Use json.loads() from the built-in json module. Import the module with import json, then call data = json.loads(your_string). This parses the JSON-formatted string into a Python dictionary or list that you can work with directly. The "s" in loads stands for "string" - this is the function for strings, as opposed to load() which is for files.
json.loads() (with an "s") parses a JSON string into a Python object. json.load() (no "s") reads JSON directly from a file object. Use loads() when you already have the JSON as a string in a variable, and load() when you have an open file. The same "s" rule applies to dumps() (to string) versus dump() (to file).
Use json.dumps() to serialize a Python object (dictionary or list) into a JSON string: json_string = json.dumps(your_object). For human-readable output with indentation, add the indent parameter: json.dumps(your_object, indent=4). This is the reverse of json.loads() and is commonly used when building API request bodies or preparing data to save.
A json.JSONDecodeError means the string is not valid JSON. The most common causes are single quotes instead of double quotes, trailing commas after the last item, unquoted keys, or the string being empty or truncated. JSON requires double quotes around all keys and string values. Paste the string into a JSON validator to find the exact problem, and wrap your parsing in a try/except block when the input might be invalid, such as data from an external source.
Pass the dictionary directly to json.dumps(): json.dumps(my_dict). Python dictionaries map naturally to JSON objects, so the conversion is direct. Keys become JSON object keys, and values are converted according to their types - strings stay strings, True becomes true, and None becomes null. Add indent=4 for readable, pretty-printed output.
Not directly with json.loads(), because JSON requires double quotes. If you have a string with single quotes, you have a Python dictionary literal, not JSON. For trusted internal data you could use ast.literal_eval() to parse it safely as a Python literal, but the correct fix is to ensure your data uses double quotes so it is valid JSON. Never use eval() on untrusted data, as it is a security risk.
Key order is preserved automatically.
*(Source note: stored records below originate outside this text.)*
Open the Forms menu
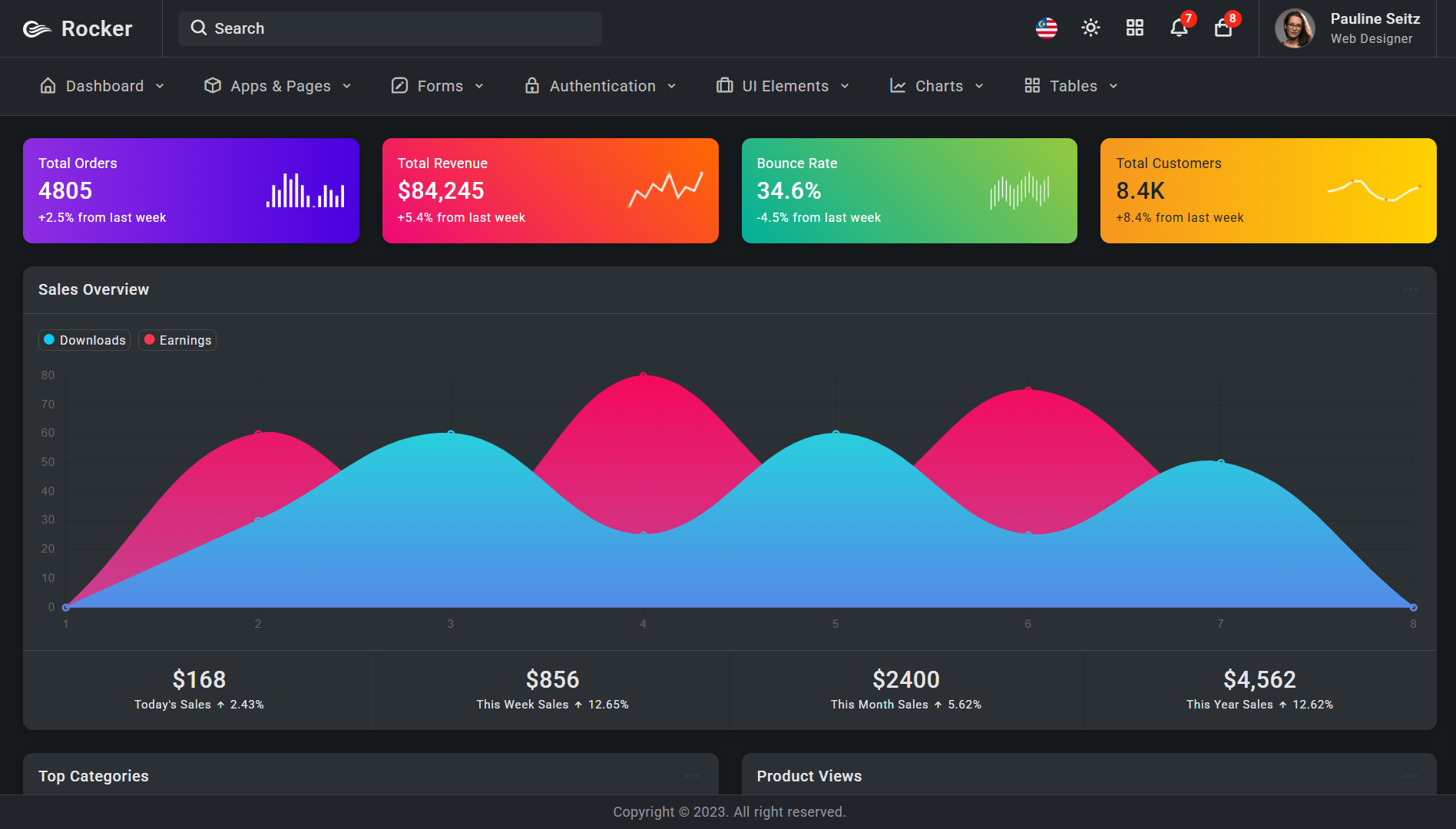 pyautogui.click(x=438, y=86)
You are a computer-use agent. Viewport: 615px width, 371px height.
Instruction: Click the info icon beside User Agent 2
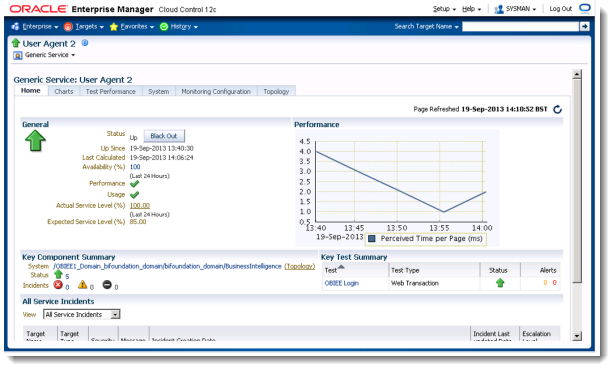point(85,43)
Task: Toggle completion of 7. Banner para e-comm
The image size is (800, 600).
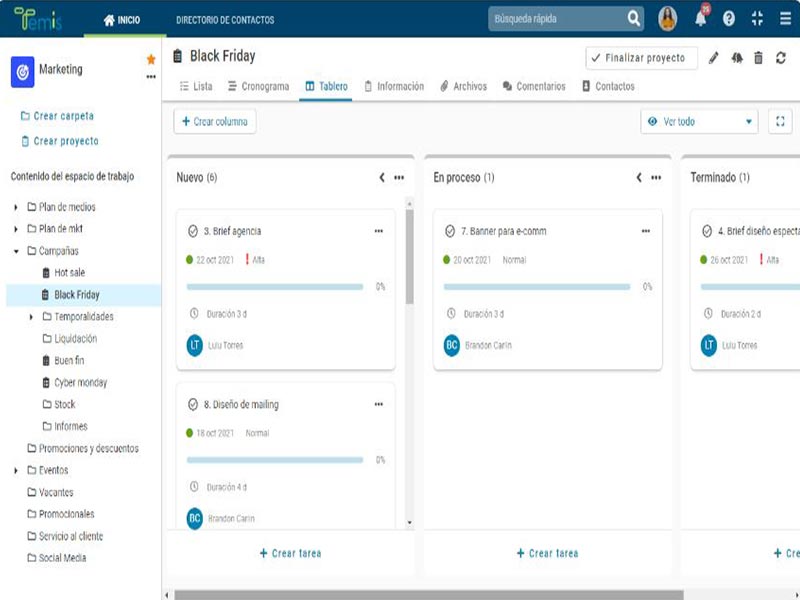Action: tap(450, 231)
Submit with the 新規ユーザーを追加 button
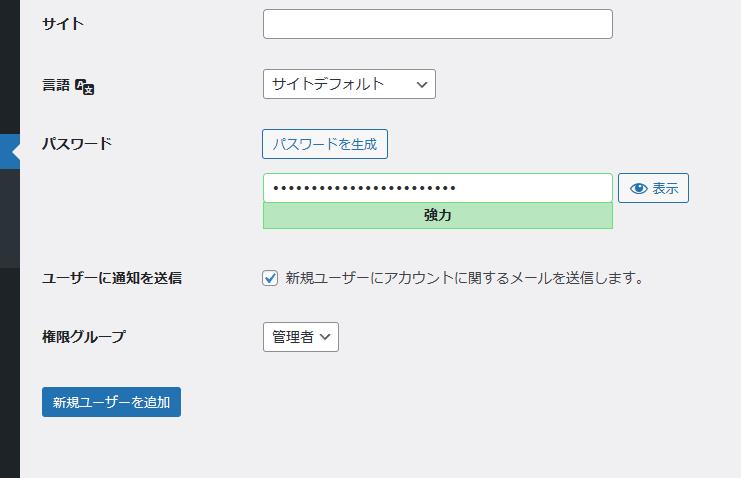Image resolution: width=741 pixels, height=478 pixels. pos(111,402)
Since Python 3.7, dictionaries maintain insertion order, and json.loads() returns a regular dictionary that keeps keys in the order they appear in the JSON string. When converting back with json.dumps(), the order is maintained. If you want alphabetical order in the output instead, pass sort_keys=True to dumps().
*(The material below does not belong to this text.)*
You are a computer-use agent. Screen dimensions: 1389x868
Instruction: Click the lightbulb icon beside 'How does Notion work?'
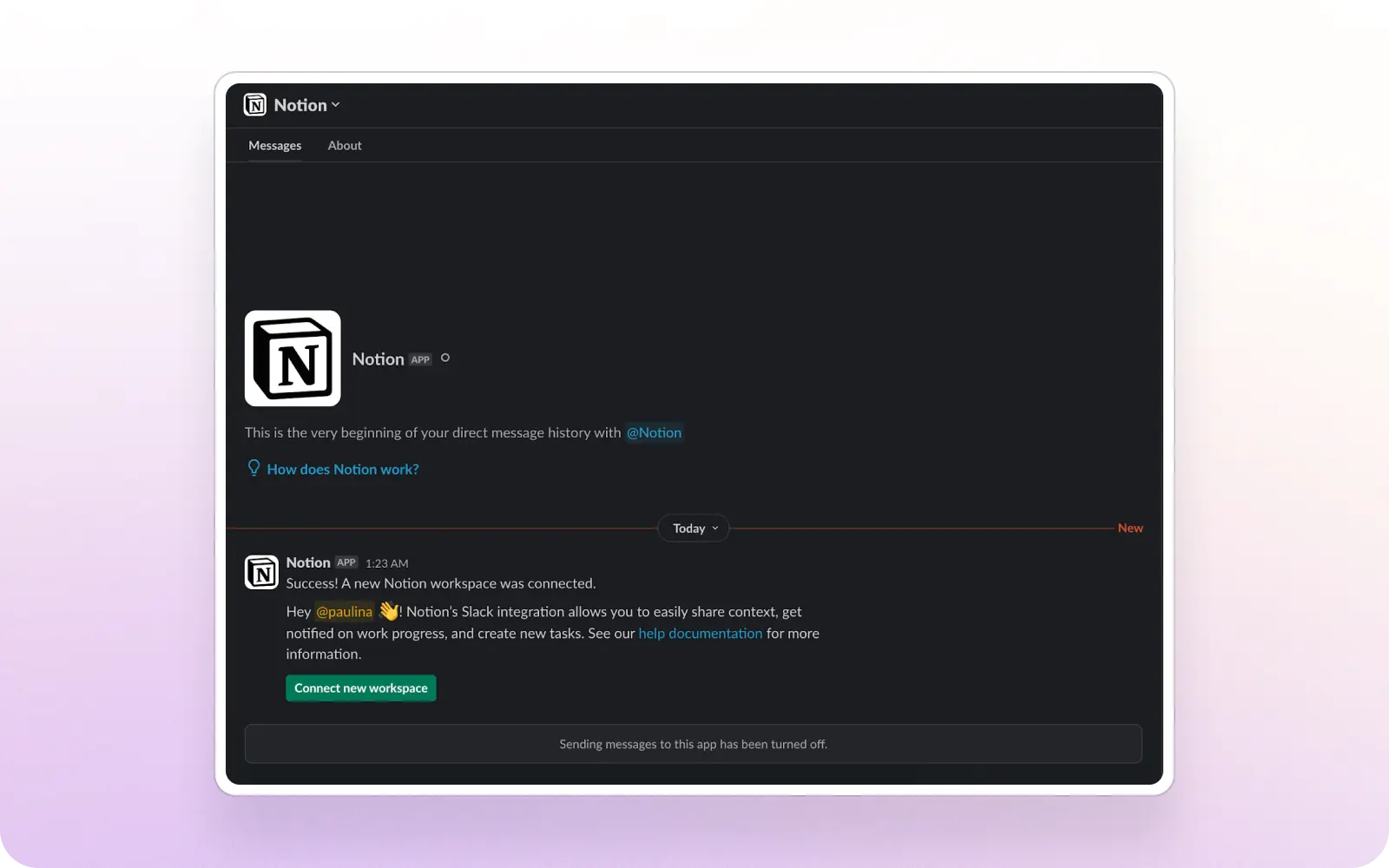[x=253, y=468]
Python's built-in json module is written in C under the hood and is fast enough for most applications, handling megabytes of JSON quickly. For extremely large files or performance-critical applications, third-party libraries like orjson or ujson are significantly faster. For typical API responses and config files, the standard json module is more than sufficient and has the advantage of requiring no installation.